Moreover, as the ALJ pointed out, Dr. Bell’s assessment that Lyons-Timmons was unable

to tolerate day-to-day pressures was inconsistent with Dr. Bell’s own assessment that

Lyons-Timmons’ GAF was 60.2 Dr. Cohen explained that this score indicated only a

“mild impairment” and “means it’s really somebody that’s functioning at a very good

level.”

          Lyons-Timmons also asserts that the ALJ erred by discrediting her testimony that

she was unable to tolerate stress.
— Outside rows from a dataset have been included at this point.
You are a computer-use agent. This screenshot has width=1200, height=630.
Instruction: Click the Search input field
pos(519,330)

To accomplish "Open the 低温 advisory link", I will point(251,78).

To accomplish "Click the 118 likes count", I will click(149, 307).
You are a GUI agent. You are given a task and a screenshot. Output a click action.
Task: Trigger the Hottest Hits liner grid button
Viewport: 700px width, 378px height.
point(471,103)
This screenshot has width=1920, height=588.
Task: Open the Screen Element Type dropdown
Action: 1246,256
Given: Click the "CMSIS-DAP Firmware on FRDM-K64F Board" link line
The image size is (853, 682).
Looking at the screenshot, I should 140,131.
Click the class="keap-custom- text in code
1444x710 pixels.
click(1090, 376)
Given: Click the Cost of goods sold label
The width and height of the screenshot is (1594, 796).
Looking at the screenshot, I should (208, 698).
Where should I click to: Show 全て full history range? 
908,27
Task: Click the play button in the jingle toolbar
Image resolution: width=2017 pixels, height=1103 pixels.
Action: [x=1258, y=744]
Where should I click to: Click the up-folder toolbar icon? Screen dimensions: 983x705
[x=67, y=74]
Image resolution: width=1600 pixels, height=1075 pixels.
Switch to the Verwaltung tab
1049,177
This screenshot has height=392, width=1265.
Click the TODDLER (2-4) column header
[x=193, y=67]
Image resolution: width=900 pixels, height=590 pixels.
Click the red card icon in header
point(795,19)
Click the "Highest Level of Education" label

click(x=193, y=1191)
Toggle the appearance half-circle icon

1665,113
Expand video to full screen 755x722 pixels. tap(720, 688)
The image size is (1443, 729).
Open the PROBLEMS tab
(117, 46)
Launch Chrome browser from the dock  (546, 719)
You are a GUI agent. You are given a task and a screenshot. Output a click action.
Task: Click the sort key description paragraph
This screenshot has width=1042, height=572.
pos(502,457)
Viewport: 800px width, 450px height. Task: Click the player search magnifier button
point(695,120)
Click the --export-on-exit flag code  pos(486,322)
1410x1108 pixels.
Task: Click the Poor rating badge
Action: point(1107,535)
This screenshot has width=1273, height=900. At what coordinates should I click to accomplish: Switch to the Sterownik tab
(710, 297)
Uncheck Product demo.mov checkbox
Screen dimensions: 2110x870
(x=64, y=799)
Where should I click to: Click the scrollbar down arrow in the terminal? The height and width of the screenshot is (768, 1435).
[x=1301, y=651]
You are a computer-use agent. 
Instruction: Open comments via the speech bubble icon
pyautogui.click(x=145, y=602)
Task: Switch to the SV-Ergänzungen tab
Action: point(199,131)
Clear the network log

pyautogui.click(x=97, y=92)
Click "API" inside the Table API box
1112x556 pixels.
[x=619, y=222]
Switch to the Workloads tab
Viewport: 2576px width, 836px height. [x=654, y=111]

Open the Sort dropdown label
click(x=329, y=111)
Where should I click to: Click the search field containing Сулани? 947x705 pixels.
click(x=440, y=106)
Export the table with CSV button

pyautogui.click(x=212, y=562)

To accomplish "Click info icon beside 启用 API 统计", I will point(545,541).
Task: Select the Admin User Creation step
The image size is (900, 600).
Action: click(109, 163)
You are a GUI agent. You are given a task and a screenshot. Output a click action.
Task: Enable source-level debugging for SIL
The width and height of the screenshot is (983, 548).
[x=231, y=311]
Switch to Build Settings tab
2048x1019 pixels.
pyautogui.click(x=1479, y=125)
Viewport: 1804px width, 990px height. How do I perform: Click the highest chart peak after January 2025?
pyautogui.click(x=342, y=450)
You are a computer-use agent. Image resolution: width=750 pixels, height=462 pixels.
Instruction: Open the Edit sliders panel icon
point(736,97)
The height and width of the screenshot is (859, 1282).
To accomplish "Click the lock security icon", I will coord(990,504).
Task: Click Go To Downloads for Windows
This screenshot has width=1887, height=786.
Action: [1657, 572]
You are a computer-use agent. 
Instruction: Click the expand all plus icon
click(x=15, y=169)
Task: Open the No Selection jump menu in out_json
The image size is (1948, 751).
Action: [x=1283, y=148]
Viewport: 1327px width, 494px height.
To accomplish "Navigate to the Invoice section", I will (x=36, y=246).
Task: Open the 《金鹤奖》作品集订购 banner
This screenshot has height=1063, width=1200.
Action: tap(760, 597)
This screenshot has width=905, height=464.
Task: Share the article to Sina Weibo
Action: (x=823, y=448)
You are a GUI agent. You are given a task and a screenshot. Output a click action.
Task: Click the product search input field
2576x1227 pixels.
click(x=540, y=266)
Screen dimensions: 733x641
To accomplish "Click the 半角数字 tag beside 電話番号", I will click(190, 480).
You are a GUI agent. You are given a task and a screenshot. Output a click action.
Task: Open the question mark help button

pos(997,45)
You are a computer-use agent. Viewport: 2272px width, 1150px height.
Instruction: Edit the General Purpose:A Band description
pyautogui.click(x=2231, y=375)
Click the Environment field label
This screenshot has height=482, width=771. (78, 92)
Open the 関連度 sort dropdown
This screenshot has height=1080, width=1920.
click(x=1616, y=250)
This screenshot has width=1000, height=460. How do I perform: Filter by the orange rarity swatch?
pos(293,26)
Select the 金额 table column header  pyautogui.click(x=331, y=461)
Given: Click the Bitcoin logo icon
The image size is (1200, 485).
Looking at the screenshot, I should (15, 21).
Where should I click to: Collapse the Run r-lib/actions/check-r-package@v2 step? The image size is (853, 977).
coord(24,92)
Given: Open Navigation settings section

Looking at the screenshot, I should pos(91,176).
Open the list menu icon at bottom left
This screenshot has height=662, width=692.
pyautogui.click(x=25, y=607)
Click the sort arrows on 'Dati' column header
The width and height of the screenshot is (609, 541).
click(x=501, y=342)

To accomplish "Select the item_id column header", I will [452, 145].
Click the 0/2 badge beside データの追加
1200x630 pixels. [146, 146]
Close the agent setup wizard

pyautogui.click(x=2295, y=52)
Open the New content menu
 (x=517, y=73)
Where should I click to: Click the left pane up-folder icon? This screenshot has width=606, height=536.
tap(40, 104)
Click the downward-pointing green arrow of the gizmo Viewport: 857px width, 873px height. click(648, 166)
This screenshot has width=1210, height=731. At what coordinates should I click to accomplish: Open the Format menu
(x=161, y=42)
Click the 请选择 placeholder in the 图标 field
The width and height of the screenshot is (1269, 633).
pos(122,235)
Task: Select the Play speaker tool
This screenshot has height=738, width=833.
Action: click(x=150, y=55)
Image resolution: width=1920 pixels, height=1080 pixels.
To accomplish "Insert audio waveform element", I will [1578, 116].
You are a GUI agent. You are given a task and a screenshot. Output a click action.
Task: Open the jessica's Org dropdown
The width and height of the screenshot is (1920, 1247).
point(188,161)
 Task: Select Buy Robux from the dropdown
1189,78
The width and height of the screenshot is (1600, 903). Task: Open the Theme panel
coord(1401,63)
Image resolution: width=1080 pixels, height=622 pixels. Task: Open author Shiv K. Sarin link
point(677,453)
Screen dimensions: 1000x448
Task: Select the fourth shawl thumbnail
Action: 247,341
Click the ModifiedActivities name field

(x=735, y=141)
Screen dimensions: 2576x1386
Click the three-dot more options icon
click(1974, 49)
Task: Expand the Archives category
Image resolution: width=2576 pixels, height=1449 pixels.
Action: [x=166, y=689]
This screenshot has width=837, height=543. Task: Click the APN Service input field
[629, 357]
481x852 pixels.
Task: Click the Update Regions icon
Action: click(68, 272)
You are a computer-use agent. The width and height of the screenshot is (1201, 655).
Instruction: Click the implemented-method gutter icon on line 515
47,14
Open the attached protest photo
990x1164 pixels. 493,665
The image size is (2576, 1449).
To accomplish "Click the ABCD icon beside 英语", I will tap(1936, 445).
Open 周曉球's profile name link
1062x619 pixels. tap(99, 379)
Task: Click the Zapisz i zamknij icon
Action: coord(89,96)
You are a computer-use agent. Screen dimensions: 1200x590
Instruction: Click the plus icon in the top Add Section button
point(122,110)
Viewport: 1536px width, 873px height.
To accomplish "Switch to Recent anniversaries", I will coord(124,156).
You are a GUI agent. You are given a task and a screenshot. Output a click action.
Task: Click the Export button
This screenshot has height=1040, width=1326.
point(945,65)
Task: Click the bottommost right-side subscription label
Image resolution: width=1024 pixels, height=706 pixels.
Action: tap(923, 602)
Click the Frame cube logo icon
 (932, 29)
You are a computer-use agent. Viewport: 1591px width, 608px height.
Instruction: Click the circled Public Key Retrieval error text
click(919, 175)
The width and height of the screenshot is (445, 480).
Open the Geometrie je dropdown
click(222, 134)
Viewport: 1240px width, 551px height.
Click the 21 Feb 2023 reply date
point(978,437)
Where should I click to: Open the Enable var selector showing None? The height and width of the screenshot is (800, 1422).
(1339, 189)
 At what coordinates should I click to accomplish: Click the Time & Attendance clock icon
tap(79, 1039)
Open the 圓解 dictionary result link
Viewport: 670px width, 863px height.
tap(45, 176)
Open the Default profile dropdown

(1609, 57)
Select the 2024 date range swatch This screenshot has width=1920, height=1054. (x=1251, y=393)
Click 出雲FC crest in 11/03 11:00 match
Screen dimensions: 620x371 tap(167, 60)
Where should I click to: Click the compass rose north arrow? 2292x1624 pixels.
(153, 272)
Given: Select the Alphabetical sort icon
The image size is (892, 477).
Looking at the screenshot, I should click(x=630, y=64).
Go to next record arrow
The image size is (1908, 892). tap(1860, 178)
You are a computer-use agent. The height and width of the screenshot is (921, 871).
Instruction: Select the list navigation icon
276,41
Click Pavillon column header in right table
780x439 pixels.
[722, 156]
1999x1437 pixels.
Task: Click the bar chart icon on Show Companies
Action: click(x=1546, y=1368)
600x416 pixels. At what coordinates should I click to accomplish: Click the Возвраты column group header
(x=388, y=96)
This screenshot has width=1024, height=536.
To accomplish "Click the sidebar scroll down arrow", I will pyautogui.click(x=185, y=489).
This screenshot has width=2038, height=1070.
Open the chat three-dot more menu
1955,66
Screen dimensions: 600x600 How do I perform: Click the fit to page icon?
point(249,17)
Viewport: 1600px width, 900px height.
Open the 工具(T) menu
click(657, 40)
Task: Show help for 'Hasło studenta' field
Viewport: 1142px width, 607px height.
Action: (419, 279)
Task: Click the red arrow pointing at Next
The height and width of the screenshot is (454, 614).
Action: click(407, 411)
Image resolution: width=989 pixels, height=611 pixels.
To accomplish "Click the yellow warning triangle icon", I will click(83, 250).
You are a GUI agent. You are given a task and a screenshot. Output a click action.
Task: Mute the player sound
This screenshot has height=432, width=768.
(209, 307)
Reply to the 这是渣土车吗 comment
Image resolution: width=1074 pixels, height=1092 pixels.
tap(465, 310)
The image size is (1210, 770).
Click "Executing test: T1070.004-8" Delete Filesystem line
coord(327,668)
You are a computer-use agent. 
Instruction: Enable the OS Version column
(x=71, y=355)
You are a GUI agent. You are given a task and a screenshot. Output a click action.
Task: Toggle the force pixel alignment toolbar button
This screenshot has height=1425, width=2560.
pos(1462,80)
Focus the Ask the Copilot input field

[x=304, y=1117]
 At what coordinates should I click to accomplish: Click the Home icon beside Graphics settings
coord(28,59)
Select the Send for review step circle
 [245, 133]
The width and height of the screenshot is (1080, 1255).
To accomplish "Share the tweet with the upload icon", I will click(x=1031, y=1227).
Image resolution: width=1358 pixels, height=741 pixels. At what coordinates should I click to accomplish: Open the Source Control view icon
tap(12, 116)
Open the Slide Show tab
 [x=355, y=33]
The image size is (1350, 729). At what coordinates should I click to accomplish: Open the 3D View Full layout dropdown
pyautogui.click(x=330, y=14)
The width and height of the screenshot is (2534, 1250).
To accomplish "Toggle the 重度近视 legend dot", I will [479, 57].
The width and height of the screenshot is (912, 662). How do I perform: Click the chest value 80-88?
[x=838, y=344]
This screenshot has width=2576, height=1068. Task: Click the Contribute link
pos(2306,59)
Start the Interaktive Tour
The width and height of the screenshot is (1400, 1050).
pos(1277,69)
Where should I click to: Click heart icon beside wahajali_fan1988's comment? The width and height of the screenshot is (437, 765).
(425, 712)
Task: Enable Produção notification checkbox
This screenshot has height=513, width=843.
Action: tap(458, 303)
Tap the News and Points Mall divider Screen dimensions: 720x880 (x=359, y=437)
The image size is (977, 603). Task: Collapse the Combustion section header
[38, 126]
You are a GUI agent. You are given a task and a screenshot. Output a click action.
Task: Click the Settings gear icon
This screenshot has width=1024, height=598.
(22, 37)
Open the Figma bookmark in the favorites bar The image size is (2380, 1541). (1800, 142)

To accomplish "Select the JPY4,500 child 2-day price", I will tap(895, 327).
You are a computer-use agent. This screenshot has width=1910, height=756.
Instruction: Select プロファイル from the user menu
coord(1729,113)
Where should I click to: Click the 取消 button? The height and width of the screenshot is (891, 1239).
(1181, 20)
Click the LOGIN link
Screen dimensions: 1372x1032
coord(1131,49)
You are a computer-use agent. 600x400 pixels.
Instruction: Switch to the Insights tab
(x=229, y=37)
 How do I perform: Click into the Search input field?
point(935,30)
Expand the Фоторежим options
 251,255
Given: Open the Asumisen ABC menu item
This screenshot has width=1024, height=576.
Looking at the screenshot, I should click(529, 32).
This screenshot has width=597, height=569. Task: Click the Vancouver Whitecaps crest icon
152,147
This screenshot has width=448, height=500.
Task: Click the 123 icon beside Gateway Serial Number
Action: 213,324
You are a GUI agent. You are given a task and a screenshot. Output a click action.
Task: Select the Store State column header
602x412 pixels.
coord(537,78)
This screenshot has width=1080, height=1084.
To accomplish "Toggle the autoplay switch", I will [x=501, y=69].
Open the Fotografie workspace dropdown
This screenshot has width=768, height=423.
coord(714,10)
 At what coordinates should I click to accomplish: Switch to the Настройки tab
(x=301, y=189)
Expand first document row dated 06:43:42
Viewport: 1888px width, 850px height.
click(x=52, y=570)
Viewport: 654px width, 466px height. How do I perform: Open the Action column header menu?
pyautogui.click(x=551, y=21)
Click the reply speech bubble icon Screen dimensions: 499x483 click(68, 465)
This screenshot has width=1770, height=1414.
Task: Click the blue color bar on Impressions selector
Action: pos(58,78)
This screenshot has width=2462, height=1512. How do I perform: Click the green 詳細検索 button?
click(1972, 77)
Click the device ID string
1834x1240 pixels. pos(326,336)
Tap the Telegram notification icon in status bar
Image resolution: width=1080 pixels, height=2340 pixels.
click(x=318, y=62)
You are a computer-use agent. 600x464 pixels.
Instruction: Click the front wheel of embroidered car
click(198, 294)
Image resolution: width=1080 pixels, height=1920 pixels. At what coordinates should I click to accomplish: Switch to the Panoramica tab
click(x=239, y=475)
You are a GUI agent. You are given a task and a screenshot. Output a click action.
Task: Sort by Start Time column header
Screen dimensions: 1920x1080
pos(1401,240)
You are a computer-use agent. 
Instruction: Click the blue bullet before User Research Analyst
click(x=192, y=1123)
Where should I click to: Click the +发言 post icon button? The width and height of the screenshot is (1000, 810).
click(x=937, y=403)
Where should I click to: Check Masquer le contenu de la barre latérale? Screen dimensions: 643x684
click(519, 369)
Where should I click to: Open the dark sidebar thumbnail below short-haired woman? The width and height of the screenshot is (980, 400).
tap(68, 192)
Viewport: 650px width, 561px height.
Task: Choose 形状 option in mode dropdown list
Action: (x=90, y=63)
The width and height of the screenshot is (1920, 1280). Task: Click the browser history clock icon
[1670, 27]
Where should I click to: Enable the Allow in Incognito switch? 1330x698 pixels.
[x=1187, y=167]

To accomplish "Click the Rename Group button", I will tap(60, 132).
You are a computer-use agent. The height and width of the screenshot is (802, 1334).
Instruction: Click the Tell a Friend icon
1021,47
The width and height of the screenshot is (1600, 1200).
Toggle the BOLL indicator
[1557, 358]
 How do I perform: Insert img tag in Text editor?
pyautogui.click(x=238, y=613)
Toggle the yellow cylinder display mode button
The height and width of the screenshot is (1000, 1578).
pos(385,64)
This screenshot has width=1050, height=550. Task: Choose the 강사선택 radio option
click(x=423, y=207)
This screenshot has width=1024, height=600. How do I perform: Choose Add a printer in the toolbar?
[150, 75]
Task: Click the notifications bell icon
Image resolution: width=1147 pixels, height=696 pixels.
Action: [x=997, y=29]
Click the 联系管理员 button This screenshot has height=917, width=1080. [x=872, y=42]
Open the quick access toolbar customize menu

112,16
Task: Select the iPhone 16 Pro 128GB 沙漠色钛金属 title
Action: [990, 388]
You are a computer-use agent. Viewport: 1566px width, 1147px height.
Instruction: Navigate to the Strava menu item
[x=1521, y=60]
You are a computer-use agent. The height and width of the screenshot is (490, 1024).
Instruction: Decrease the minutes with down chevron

The ALJ did not err in this regard, as she credited

Lyons-Timmons’ testimony to the extent it was consonant with Dr. Cohen’s opinion,

which was based on not only his review of the entire medical record, but also Lyons-

Timmons’ testimony at the hearing.

          In sum, we conclude that there is substantial evidence to support the ALJ’s

decision denying Lyons-Timmons’ application for benefits. We will affirm the judgment

of the District Court.



  2
   GAF is an acronym which refers to an individual’s score on the Global Assessment of
Functioning Scale. American Psychiatric Association, Diagnostic and Statistical Manual
of Mental Disorders 32 (4th ed. Text Revision 2000). The scale is used to report the
“clinician’s judgment of the individual’s overall level of functioning” in light of his
psychological, social and occupational limitations.